== SOURCE PASSAGE ==
Keeping in view the extraordinary rise in the prices of the agricultural produce, the Court below came to the further conclusion that 6 Ghumaons of land could easily fetch a net income of Rs. 300/-per annum and observing that the defendant had also lately married a second wife, the two plaintiffs-were held to be entitled to claim 2/5th share of the income, the remaining 3/5th being the share of Pala Singh and his two wives. According to this calculation, Jal Kaur was held entitled to Rs. 7/- P. M. and her infant daughter Surjit Kaur Rs. 5/-P. M. Past maintenance was also decreed at this-rate.
5. Feeling aggrieved by the judgment and decree of the first Court, Surjit Kaur, minor daughter of Sadhu Singh deceased, took an appeal to the Court of the District Judge but the learned Additional District Judge, Ferozepore, affirmed the view of the Court of first instance and dismissed her appeal. Now both Jal Kaur and Surjit Kaur have appealed to this Court, the former by means of Regular First Appeal No. 258 of 1958 and the latter by means of Regular Second Appeal No. 934 of 1958 and Mr. M. R. Chibbar has addressed us on behalf of both the appellants. We have also heard Mr, Narinder Singh on behalf of the respondent in both the appeals,
6. Before proceeding with the merits of the case, I may notice a preliminary objection raised on behalf of the respondent with respect to Surjit Kaur's appeal. It is contended that this appeal is barred by time and in support of this plea, the learned counsel submits that the judgment of the learned District Judge is dated 23rd of May, 1957, and an application for Certified copies of the judgment and decree was filed on 18th June, 1957. The copies were completed on 27th June, 1957, and were taken delivery of on 3rd of July 1957.

== TASKS TO CARRY OUT ==
a - List every complete date (day, month and year) given in the judgment excerpt.
b - Decide whether each statement agrees with the judgment excerpt, answering yes or no and quoting the words that settle it: (i) Jal Kaur was awarded Rs. 7/- per month. (ii) The Additional District Judge allowed Surjit Kaur's appeal. (iii) Mr. M. R. Chibbar spoke for the respondent.
The entries have no connection to the judgment excerpt.

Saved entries
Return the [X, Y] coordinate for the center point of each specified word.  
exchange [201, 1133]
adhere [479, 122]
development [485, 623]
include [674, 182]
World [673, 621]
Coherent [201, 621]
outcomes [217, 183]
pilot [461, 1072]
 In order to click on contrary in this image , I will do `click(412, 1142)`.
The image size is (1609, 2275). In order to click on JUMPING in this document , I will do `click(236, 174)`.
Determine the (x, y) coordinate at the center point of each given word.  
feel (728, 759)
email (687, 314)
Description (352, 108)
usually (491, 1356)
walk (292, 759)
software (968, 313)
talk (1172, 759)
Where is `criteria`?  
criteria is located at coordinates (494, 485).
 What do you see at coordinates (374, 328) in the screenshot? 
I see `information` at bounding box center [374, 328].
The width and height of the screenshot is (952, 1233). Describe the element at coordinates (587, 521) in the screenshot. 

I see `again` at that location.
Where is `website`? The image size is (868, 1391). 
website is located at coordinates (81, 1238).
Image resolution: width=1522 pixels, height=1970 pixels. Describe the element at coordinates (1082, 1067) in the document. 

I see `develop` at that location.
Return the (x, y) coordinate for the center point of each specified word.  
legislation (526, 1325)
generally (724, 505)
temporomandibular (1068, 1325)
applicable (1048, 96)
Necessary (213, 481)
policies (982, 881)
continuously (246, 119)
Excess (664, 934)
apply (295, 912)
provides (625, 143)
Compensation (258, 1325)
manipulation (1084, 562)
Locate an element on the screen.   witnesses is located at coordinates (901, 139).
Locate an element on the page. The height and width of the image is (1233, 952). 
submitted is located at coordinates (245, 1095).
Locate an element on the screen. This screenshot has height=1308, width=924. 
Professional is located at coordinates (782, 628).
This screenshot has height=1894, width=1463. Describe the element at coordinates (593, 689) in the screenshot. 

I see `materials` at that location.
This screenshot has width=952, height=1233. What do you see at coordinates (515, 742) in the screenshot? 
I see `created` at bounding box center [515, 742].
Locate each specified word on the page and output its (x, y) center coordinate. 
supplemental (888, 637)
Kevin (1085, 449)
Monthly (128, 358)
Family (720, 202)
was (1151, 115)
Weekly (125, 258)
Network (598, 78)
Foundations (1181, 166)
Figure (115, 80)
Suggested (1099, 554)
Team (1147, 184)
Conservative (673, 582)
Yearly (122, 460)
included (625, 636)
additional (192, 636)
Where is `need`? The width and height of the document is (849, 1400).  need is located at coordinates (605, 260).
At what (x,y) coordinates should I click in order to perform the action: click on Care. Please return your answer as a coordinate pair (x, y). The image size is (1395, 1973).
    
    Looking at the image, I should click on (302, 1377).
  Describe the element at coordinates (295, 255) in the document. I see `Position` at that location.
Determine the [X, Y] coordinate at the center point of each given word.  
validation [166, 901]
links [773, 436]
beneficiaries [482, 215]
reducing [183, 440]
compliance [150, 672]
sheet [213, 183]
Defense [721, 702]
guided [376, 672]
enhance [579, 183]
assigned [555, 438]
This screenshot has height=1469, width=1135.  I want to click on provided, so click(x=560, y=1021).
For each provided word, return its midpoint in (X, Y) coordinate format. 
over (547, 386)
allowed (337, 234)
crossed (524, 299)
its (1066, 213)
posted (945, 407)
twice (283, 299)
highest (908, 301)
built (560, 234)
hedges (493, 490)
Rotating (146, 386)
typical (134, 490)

== RESULTS OF THE TASKS ==
a - 23rd of May, 1957; 18th June, 1957; 27th June, 1957; 3rd of July 1957

b -
(i) Yes: "Jal Kaur was held entitled to Rs. 7/- P. M."
(ii) No: "affirmed the view of the Court of first instance and dismissed her appeal"
(iii) No: "Mr. M. R. Chibbar has addressed us on behalf of both the appellants"